Copy out again, unchanged, the line that contains "Click the vertical scrollbar thumb" and every line after it down to the last line of the data.

→ Records shown:
»»

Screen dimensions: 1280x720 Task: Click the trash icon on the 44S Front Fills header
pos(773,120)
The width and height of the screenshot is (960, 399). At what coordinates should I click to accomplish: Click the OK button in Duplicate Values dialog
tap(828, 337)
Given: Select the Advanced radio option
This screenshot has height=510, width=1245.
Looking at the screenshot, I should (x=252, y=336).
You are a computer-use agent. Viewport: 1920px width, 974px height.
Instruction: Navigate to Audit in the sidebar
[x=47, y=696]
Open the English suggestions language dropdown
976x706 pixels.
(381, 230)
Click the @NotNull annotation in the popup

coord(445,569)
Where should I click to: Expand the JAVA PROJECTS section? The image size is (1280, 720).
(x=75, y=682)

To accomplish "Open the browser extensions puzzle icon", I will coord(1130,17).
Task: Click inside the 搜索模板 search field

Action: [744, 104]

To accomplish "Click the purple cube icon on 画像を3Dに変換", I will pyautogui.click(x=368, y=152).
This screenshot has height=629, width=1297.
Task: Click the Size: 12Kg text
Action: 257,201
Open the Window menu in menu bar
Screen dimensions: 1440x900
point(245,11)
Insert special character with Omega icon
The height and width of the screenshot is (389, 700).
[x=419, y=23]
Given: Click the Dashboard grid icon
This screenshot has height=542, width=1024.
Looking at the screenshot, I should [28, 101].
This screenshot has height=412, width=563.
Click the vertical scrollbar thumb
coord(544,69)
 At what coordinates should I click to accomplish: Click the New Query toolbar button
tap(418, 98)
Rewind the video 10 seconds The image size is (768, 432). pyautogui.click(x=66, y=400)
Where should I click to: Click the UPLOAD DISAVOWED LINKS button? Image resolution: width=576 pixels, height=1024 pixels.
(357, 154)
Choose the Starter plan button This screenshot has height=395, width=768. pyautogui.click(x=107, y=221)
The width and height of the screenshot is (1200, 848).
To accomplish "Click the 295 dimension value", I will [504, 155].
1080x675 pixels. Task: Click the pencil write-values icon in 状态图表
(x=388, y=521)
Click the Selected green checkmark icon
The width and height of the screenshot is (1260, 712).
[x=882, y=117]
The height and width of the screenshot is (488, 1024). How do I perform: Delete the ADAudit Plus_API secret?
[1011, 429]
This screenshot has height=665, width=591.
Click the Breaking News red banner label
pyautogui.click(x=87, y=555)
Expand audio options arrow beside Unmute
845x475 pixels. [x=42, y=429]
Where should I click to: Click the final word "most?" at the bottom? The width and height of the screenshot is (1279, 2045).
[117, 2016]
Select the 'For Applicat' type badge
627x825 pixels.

««

→ Exercise solution:
Click the vertical scrollbar thumb
coord(544,69)
 At what coordinates should I click to accomplish: Click the New Query toolbar button
tap(418, 98)
Rewind the video 10 seconds The image size is (768, 432). pyautogui.click(x=66, y=400)
Where should I click to: Click the UPLOAD DISAVOWED LINKS button? Image resolution: width=576 pixels, height=1024 pixels.
(357, 154)
Choose the Starter plan button This screenshot has height=395, width=768. pyautogui.click(x=107, y=221)
The width and height of the screenshot is (1200, 848).
To accomplish "Click the 295 dimension value", I will [504, 155].
1080x675 pixels. Task: Click the pencil write-values icon in 状态图表
(x=388, y=521)
Click the Selected green checkmark icon
The width and height of the screenshot is (1260, 712).
[x=882, y=117]
The height and width of the screenshot is (488, 1024). How do I perform: Delete the ADAudit Plus_API secret?
[1011, 429]
This screenshot has height=665, width=591.
Click the Breaking News red banner label
pyautogui.click(x=87, y=555)
Expand audio options arrow beside Unmute
845x475 pixels. [x=42, y=429]
Where should I click to: Click the final word "most?" at the bottom? The width and height of the screenshot is (1279, 2045).
[117, 2016]
Select the 'For Applicat' type badge
627x825 pixels.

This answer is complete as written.